I love that a place like this helps history come to life for kids. You can even rent canoes and check out the fort from Lake Champlain.
Kids will especially love The Heroic Maze: A Corn Maze Adventure that will open in Mid August—six-acres! Try exploring by moonlight certain days. There are more than 100 different activities offered through the season (until Oct 20)—ghost tours, cannons and muskets at night, harvesting the gardens.
“America’s Fort” was a good place to appreciate the beauty—and storied history of this region which attracts visitors for the same reasons it always has—all there is to do in the mountains and on the water as well as plenty of history—including sports history. Lake Placid, of course, is the only USA venue to have hosted two winter Olympics (1932 and 1980) and is where the US Olympic Hockey Team’s “Miracle on Ice” occurred in 1980. Even some of the nation’s earliest theme parks were created here—at natural sites lie the Ausable Chasm (in 1870!) and Santa’s Workshop in Wilmington which opened in 1949. You can visit both today.
We’re glad to finally pull up to the Whiteface Lodge in Lake Placid reminiscent of the famous “camps” families built here in the early years of the 20th Century with rough-hewn logs, big stone fireplaces and fabulous views.
But this is a 21st Century camp with every amenity a vacationing family could want—expansive multi-bedroom units with full kitchens, heated indoor and outdoor pools and hot tubs, a spa, restaurant serving farm-to-table cuisine “I call it the Taj Mahal of the of the Adirondacks,” says General Manager Chris Pulito. We’re served our drinks in the lodge by an Olympic hopeful who trains here, Chris Mazder.
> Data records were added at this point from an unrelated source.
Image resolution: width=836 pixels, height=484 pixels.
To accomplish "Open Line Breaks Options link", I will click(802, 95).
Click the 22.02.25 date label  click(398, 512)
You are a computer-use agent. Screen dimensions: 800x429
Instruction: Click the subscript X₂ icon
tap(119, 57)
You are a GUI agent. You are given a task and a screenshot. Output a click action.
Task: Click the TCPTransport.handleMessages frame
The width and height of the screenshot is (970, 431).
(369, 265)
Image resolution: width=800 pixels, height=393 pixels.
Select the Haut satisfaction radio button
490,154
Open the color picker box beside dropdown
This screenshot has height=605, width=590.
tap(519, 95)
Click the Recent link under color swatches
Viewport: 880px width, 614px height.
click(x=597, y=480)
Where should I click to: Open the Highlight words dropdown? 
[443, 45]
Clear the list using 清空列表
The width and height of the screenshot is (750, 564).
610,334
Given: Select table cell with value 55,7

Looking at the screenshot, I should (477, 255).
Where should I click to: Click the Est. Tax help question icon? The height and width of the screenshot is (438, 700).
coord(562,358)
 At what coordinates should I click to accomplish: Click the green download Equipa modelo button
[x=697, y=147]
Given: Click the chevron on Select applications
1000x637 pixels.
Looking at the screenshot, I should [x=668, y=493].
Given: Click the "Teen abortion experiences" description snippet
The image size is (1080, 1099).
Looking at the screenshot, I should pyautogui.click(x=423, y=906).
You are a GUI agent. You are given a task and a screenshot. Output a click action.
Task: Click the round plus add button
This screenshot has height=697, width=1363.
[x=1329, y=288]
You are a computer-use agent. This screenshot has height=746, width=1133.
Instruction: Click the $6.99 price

“As soon as you walk in, your worries are wiped away,” promises Peter Klemm, from Ridgefield, CT.
His wife Karen, who summered here as a child, said another plus is the town hasn’t really changed. “Old fashioned in a good way,” she said.
No wonder 70 per cent of the guests are return customers. Pulito isn’t kidding when he says this is a special spot, I think as I settle in for a massage at the resort’s spa before dinner at Kanu restaurant, where we’re served seared scallops and filet mignon. “Rustic luxury,” said Pulito.
If this is rustic, I’ll take it any day.